V is a vector space where $$V = \{\mathrm{rotations}\} = \{\theta : θ ~ \text{is a real number and} ~ 0 ≤ θ < 2π\}$$
Addition is defined by $$θ_1 + θ_2 := (θ_1 + θ_2) ~ \mathrm{mod} ~ 2π$$
Scaling by real numbers is defined by $$rθ = rθ ~ \mathrm{mod} ~ 2π$$
My question as to do with the axioms of Additive Associativity and Additive Inverses.
AA is defined as $$(u+v)+w=u+(v+w) \tag{$u,v,w ∈ V$}$$ and AI is defined as: there exists a vector w such that w=-v where $$v+w=0_v \tag{$v,w ∈ V$}$$
With regards to AA, I am unsure of how mod2π would effect the addition. So if u=θ1, v=θ2 and w=θ3, then (u+v)+w would be $$((θ_1+θ_2) ~ \mathrm{mod} ~ 2π)+θ_3) ~ \mathrm{mod} ~2π$$ right? How can I prove that is the same thing as $$(θ_1+(θ_2+θ_3) ~ \mathrm{mod} ~2π) ~ \mathrm{mod} ~2π$$ wihtout losing generality? Can the mod be pulled out of the expression and done afterwards since θ is a real number?

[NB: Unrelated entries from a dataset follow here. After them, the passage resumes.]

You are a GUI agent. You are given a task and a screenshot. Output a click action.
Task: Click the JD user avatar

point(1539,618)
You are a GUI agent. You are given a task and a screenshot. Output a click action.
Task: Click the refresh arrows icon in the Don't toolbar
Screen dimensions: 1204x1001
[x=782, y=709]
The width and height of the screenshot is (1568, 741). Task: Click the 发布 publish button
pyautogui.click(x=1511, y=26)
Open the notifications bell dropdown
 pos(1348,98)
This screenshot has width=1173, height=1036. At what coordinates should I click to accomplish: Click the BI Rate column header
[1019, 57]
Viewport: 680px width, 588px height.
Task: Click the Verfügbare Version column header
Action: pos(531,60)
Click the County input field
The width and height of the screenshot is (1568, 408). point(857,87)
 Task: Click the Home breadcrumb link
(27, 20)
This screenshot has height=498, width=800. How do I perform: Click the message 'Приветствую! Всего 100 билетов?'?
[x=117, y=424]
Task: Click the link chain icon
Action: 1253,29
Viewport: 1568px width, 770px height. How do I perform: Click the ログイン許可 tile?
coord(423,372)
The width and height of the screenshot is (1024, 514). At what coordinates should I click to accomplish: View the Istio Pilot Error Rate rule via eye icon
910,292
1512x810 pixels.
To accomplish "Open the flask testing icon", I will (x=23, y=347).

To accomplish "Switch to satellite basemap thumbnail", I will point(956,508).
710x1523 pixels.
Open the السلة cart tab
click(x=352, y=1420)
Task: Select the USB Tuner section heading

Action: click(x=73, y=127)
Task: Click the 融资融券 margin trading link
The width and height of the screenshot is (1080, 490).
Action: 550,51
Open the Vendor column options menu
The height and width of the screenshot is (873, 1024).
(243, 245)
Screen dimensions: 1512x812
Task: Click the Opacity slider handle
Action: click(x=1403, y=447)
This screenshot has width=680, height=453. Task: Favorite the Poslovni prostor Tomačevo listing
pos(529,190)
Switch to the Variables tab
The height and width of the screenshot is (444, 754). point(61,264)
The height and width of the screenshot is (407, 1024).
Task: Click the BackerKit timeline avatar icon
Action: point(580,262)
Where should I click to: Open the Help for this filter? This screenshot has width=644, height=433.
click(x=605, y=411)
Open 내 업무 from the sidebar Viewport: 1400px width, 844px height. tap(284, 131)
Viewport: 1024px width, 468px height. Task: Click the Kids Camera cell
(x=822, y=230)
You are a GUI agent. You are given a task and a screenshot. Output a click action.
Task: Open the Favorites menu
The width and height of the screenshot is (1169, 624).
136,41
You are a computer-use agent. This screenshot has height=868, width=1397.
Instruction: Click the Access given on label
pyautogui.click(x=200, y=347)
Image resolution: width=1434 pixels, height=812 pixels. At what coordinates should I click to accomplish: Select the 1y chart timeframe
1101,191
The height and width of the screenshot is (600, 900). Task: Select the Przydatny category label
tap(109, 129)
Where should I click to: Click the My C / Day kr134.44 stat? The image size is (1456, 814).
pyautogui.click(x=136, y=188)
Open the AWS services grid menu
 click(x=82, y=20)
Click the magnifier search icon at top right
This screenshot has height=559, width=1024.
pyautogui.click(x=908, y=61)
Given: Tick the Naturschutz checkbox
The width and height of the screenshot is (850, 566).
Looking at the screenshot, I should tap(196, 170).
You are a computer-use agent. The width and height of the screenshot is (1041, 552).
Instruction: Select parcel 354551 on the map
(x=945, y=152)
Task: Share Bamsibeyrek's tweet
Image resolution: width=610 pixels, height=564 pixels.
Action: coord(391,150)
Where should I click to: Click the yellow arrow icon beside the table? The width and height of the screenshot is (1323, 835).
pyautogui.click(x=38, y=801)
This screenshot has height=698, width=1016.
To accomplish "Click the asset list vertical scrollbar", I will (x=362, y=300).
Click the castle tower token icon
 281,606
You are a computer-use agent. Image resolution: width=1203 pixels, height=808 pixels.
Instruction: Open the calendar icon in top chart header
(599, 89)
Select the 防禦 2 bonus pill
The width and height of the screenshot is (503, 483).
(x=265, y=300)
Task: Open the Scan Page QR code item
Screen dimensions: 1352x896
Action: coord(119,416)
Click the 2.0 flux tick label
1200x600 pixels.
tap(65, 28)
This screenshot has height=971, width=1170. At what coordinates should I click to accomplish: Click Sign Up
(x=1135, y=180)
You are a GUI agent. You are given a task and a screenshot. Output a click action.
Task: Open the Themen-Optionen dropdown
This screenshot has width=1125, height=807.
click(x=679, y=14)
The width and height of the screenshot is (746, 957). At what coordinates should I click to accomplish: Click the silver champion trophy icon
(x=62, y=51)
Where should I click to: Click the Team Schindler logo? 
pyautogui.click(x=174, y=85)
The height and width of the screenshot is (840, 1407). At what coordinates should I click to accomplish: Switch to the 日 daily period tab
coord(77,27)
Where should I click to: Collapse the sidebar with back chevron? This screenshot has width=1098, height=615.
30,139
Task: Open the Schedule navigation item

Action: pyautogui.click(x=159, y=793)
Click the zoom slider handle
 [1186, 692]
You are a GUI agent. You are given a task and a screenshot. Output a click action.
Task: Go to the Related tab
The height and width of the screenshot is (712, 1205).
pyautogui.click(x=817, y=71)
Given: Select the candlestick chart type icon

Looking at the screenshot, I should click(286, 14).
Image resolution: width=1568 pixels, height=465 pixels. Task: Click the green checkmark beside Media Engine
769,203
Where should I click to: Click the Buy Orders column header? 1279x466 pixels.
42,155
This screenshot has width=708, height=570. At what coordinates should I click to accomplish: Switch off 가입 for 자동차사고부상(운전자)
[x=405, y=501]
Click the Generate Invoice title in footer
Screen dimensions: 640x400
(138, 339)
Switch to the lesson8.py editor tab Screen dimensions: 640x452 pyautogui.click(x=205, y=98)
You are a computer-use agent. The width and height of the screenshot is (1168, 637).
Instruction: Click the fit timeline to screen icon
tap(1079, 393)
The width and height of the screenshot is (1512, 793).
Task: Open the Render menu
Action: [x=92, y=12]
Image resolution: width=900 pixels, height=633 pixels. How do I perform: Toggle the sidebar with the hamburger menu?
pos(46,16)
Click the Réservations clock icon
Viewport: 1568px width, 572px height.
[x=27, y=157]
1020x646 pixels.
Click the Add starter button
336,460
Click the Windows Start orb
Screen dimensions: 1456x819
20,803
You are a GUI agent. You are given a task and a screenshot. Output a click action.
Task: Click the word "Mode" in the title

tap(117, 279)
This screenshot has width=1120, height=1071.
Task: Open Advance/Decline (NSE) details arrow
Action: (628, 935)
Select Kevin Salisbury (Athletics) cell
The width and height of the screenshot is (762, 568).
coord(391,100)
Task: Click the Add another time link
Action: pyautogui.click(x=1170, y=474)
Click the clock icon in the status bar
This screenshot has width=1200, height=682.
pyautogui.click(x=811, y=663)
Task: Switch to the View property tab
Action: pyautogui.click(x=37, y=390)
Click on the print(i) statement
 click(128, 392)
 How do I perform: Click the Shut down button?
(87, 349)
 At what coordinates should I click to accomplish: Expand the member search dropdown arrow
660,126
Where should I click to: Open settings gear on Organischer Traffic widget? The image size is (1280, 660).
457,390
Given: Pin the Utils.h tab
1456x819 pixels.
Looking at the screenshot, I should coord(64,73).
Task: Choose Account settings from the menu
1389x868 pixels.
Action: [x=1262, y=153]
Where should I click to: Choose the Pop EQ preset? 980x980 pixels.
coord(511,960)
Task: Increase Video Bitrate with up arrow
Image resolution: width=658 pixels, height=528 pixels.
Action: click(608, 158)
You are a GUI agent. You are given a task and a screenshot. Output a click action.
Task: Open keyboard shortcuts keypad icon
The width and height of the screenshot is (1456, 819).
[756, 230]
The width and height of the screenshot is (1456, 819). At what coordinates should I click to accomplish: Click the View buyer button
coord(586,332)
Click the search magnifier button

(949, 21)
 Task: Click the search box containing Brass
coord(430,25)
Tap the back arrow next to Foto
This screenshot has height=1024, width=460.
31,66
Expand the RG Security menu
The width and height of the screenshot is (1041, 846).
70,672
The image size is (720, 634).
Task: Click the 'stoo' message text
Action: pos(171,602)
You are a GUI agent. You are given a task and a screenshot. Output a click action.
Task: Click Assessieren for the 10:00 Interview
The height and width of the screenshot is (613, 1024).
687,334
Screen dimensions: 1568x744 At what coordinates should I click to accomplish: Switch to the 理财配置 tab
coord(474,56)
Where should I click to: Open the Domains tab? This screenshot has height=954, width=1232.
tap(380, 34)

Secondly, for AI I assume that $$w=-v$$ would not mean literally negative v, but rather the inverse that would provide the zero vector since there are no negative elements in V. For example, if $$v=3π/2$$ then $$w=π/2$$ then $$v+w=0$$ as defined by the addition of vectors in this space. Am I right in assuming this?
Thanks for all your help!
Yes. The "mods" can be pulled out of the parentheses. Here's why:
The expression $(\theta_1 + \theta_2) ~ \mathrm{mod} ~ 2\pi$ really means any number of the form $(\theta_1 + \theta_2) + 2k\pi$ where $k$ is an integer. Similarly, the entire expression $((\theta_1 + \theta_2) ~ \mathrm{mod} ~ 2\pi + \theta_3) ~ \mathrm{mod} ~ 2\pi$ is a number of the form
$$ ((\theta_1 + \theta_2) + 2k\pi + \theta_3) + 2m\pi = (\theta_1+\theta_2)+\theta_3 + 2(k+m)\pi = ((\theta_1+\theta_2)+\theta_3) ~ \mathrm{mod} ~ 2\pi $$
And similarly for $\theta_1 + (\theta_2 + \theta_3)$.